Appello della moglie di Emo Piccioni: l’uomo era stato attirato a Prato Sesia da una telefonata arrivata nella sede dei Testimoni di Geova

Sabato pomeriggio Enza Gentina andrà per l’ultima volta in piazza a Prato Sesia, davanti all’ufficio postale, per affiggere un foto del marito e lanciare l’ennesimo appello a chi sa qualcosa. Dieci anni fa, nella sera di Halloween, scompariva Emo Piccioni, un fedele dei Testimoni di Geova attirato a Prato Sesia da una telefonata fatta alla sede del gruppo religioso a Borgomanero. «Ogni anno, la sera del 31 ottobre, sono andata a portare la foto di Emo – racconta Enza Gentina – non solo a Prato Sesia ma in tante località delle province di Novara, Vercelli e Biella, per avere un briciolo di aiuto. Nulla». 

L’auto a Prato Sesia  

Piccioni, il 31 ottobre 2005, andò a Prato con la Fiat Punto, per ritirare i documenti di un «confratello» – così diceva la voce anonima al telefono – appena recuperati. L’auto è stata trovata sulla piazza di Prato, nel luogo dell’appuntamento, senza nessuna forzatura, ma dell’imprenditore metalmeccanico di Borgomanero si è persa ogni traccia. «Ho sperato per dieci anni – dice Gentina -. Con la mia famiglia non abbiamo trascurato nessuna pista. C’è stata l’indagine degli inquirenti, abbiamo interpellato un investigatore privato svizzero. Tutto inutile». E c’è di più. 
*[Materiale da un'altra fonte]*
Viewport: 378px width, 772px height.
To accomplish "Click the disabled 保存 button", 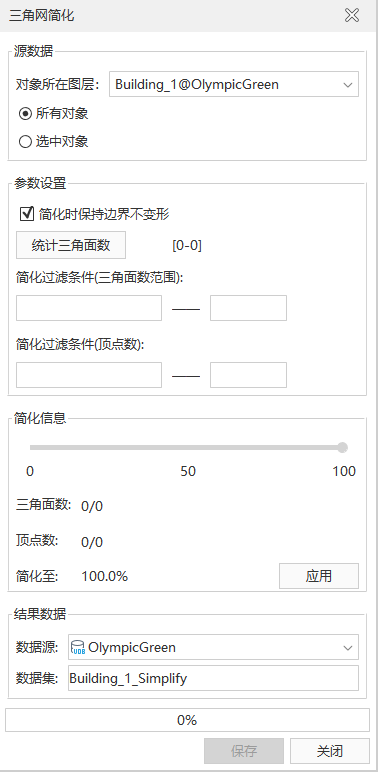I will pos(244,751).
L’investigatore svizzero  

Anche l’investigatore svizzero è sparito. Qualcuno dice che sia in Asia. «Ho parlato con altre persone alle quali sono scomparsi congiunti e tutti dicono di avere ricevuto telefonate o lettere con indicazioni – dice Gentina -. Magari poi si trattava di segnalazioni infondate però ricevevano qualcosa. A noi, nemmeno un cenno». I Testimoni di Geova non hanno mai commentato la vicenda, anche quando per qualche tempo ha preso credito la pista che Piccioni fosse stato eliminato per le prese di posizione nette contro i satanisti. 

I graffiti nel cascinale  

Altro «giallo» insoluto: nei boschi tra Fara e Briona, in un cascinale abbandonato e ormai ostaggio dei rovi, alcuni cacciatori avevano scoperto, su alcune pareti al primo piano un una stanza, i graffiti con riferimenti a Satana, a seguaci e colpivano Piccioni come esponente dell’anti satanismo. Nessuno ha mai appurato se ciò fosse frutto di uno scherzo, di un mitomane, o qualcosa di più. «Spero ancora nella verità ma senza novità importanti – confida la moglie dello scomparso – il prossimo anno penserò alla domanda di morte presunta».